Have you ever argued with one of your own poems? By writing another poem that contradicts the first? I tried it once, and I think I may make myself do it again as an exercise.
The first poem is one I wrote back in 1990, and for quite a while it was my favorite poem that I'd ever written. (Probably because it got me the nicest acceptance letter I've ever gotten -- not just "we want your poem" but a few words about why the editor liked it, which just tickled me to pieces.) The second poem was written 12 years later, begun while listening to a panel discussion on poetry at the public library, written in a fit of annoyance with myself because I felt like I was working too hard to make everything in my poems Oh So Deep And Meaningful -- a fault, if it is a fault, which "Let X Equal..." is certainly guilty of.
Note that I still like "Let X Equal..." even though I argued with it. (I contain multitudes, bla bla.) Actually I think it served as a better exercise to argue with a poem I didn't particularly disagree with. Can I feel equally committed to both sides of my own argument? Well, I am a Gemini, so I suppose that may be one of my talents. *grin* I've never presented these two poems side-by-side, not in a reading or anything, so it will be interesting for me to look at them together. I won't say which one I think is the better poem, though I do have an opinion about that, oddly enough. (I also think they are both crap, but I am having an "everything I have ever written is crap" night so I know better than to put too much stock in that.)
* * * * *
Let X Equal...
Let the woman wake
from sleep, as she does each morning
of her life. Let her arm
reach out, drowsy, and brush
the bedroom curtains aside,
let her watch for five whole minutes
the cat washing herself
on the front lawn, the bird
pecking madly at damp earth,
the neighbor clutching the front of her robe
as she steps out the door
and stoops for her morning paper.
Let the sunlight be quiet
and warm across the lawn. Let the grass
be succulent and green.
Let the day unfold like a perfect
equation, every moment growing
toward some simple answer,
some singular integer.
Let the woman stand for the thesis,
the given, all the formulas that build
a body of knowledge. Let her waking
be the question, and the window
equal some visible understanding, the work
she is asked to show. Let the neighbor
and the curtains be variables, the light
and the lawn be the sum
of each other, the pure reciprocity of morning.

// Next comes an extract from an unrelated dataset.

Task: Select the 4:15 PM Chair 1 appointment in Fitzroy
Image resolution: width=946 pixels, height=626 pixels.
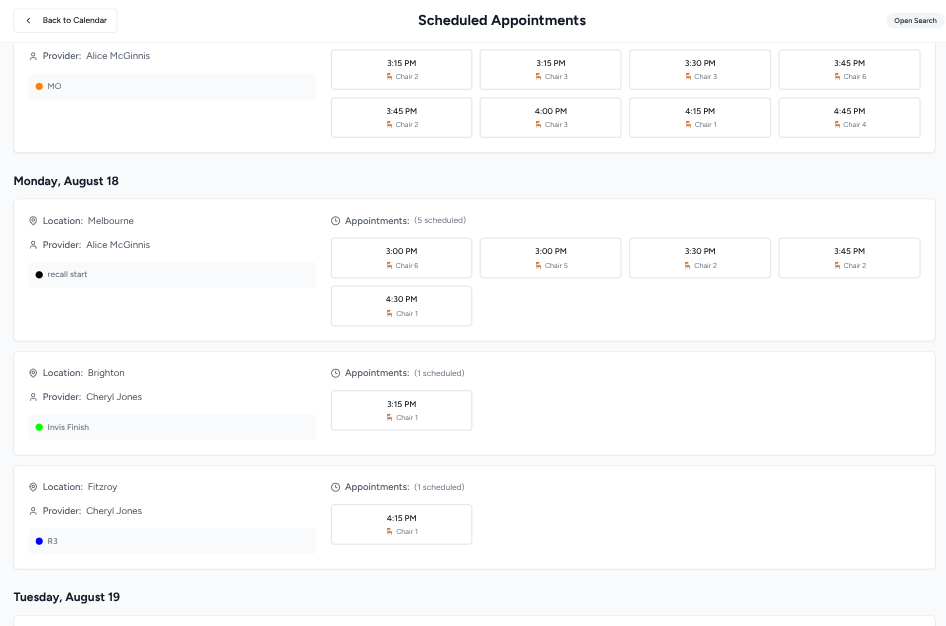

Let the woman's hand, opening
curtains, and the woman, rising,
be a new theorem, solid and given,
the beginning of an elegant
and irrefutable proof.
[1990; first published in Northwest Review, vol. 30 no. 3]
* * * * *
Against Metaphor
Today, let the cat
be just a cat, crouching
in the kitchen where he hears
a scrabbling mouse. Let this glass
of clear cold water
be simple refreshment,
the morning sun be the rising
that happens every ordinary
day. My face is just my face,
my feet are in my shoes
which are on this wooden floor
in my house which is just a place
where I can live. Sometimes a life
is just a life, and at night
as I fall into my prosaic dreams
let me learn to be grateful
for having lived the day
as it actually was, one place
at one time,
simple witness.
[2002; first published in Calyx, vol. 23 no. 1]
3 comments:
well, I don't think you're actually arguing with yourself in these poems. Because the second poem depends on the possibility of the existence of the concepts of the first. If there was never any possiblity of the cat being other than a cat then there would be no need to state a desire that the cat remain just a cat. Plus, with the first poem stated as wishes and desires for meaning, there is the underlying knowledge that these things are not normally this charged "let the woman... be a new theorem" is a wish that reveals that she is not always so. I think they build on each other beautifully, inform and deepen each other.
I couldn't pick which one is better (and NOT because they're both crap, because they aren't, and since the night is over you probably already know this yourself.)
In the second poem, I really liked "my feet are in my shoes/which are on this wooden floor/in my house which is just a place/
where I can live" because it sounds like something Zen monks would chant every morning. I think they would chant it because you have to clear out old metaphor and symbolism so you can re-experience everything (so you can create new meaning). The women's group I'm in is talking about Tarot, and I'm very interested in un-associating all the cards from the interps I've attached to them. That's not easy to do.
On another topic, congrats on your 20 years at IU!
Neither pome is better than the other. Both are universal equivalents, little prayers. No arguments there if you ask me.
You are saying ham'du'lillah and that is always good. Never a waste of time to just look around yourself and identify, whatever that signifies hahaha, both senses of the word here.